→ **WHAT TO PRODUCE**
The lines to copy run from the one containing "Where should I click to: Open" to the end of the records below; repeat them exactly and include nothing else.

********************

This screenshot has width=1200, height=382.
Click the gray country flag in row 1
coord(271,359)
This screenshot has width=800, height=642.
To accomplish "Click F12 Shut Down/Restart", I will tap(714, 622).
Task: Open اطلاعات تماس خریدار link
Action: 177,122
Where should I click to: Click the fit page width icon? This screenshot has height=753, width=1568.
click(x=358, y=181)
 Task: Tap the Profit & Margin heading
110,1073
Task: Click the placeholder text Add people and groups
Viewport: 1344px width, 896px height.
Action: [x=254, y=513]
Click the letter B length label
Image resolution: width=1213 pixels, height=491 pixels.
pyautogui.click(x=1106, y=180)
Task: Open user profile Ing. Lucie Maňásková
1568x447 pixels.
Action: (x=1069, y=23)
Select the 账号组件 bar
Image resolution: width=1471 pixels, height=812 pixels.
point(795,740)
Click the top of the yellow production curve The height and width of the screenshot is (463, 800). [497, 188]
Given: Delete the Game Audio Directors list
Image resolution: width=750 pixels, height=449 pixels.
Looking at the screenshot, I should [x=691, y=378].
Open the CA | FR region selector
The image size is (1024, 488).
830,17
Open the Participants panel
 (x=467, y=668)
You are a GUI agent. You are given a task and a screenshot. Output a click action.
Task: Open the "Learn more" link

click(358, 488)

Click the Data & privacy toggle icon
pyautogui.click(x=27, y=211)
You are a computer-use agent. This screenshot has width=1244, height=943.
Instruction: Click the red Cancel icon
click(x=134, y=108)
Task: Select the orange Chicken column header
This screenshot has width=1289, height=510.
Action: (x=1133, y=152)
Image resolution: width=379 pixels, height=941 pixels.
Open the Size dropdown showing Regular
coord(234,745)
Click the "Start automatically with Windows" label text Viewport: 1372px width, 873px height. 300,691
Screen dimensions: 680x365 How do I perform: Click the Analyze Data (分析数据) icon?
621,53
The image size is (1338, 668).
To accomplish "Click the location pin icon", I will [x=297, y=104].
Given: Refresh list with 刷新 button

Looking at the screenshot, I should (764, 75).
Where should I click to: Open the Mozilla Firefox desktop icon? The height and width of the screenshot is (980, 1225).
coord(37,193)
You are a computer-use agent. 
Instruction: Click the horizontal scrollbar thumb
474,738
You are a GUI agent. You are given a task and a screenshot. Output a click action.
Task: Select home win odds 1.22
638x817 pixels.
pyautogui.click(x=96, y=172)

********************

→ **RESPONSE**
Where should I click to: Open the Mozilla Firefox desktop icon? The height and width of the screenshot is (980, 1225).
coord(37,193)
You are a computer-use agent. 
Instruction: Click the horizontal scrollbar thumb
474,738
You are a GUI agent. You are given a task and a screenshot. Output a click action.
Task: Select home win odds 1.22
638x817 pixels.
pyautogui.click(x=96, y=172)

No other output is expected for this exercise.